> Reading text:
-- -- --
Mamata and Abhishek are expected to reach Patna on Thursday evening and return to Calcutta on Friday.

Abhishek Banerjee.

Abhishek Banerjee. File photo

At the meeting, essentially her idea, the Bengal chief minister is expected to be given substantial importance. A senior in her party pointed out that not only is she a formidable regional satrap who heads the third largest party in Parliament (counting the strength of both Houses) but is one of the foremost anti-BJP faces in the past few years.

“Irrespective of the broader outcome of the general election next year, Trinamul is most likely to be the third largest party in Parliament again, after the BJP and the Congress. So Mamata Banerjee will be first among equals in any such meeting, going forward,” the Trinamul leader said.

Since mid-March, Mamata has been on a parley overdrive with non-BJP, non-Congress parties, meeting six major regional players and having elaborate telephonic discussions with three others.

On April 24, when JDU chief Nitish and RJD leader Tejashwi Yadav came to meet her as part of efforts to achieve and cement wider Opposition unity ahead of the general election, she suggested the Patna meeting.
-- -- --
> Data section:
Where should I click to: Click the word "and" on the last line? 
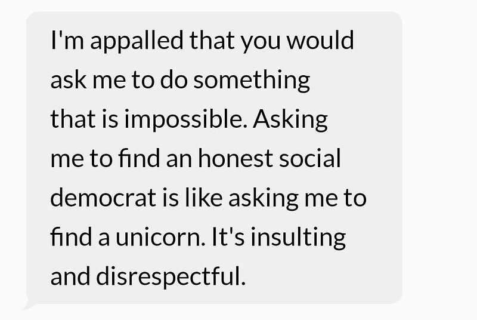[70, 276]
-- -- --
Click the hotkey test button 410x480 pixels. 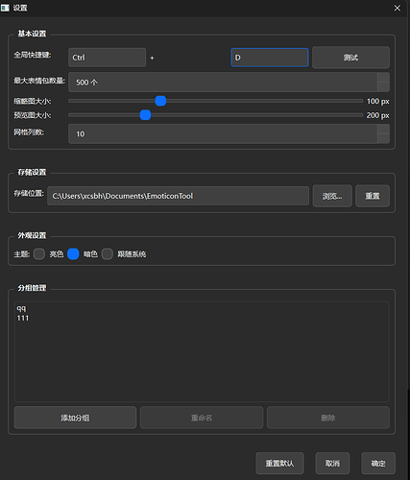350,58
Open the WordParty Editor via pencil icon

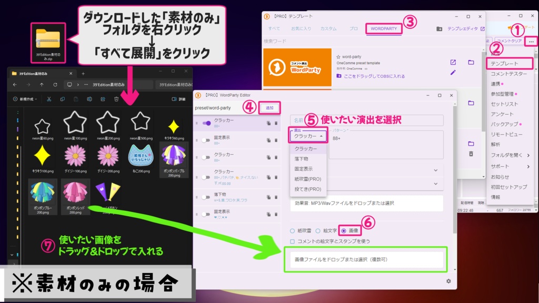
-- -- --
> Required task A: According to the report on the Patna meeting, why is the Bengal chief minister expected to be given substantial importance there? Answer in one to three sentences.
> Required task B: List every political party that the report on the Patna meeting names.
> Required task C: Continue the report on the Patna meeting with the next paragraph after its final sentence.
The items are separate from the report on the Patna meeting.

> Written response A: The meeting was essentially her idea. A senior in her party pointed out that she is a formidable regional satrap heading the third largest party in Parliament, counting both Houses. She is also one of the foremost anti-BJP faces of the past few years.

> Written response B: BJP, Congress, Trinamul, JDU, RJD

> Written response C:
“I am very pleased that the two leaders visited Bengal. I requested Nitishji that much like the JP Movement, a meeting of significance should take place there. The message should go out that the (national) Opposition is together,”she had said then, referring to the historic Bihar-centric political movement with nationwide impact led by veteran Gandhian socialist Jayaprakash Narayan in the 1970s.

Mamata and Nitish both believe in the 1:1 formula of fielding only the strongest non-BJP candidate against a BJP candidate in as many of the 543 Lok Sabha seats as possible.

However, the Congress has turned down the suggestion for it to vacate the Lok Sabha field in states with formidable anti-BJP regional satraps such as Trinamul in Bengal, SP in Uttar Pradesh and AAP in Delhi.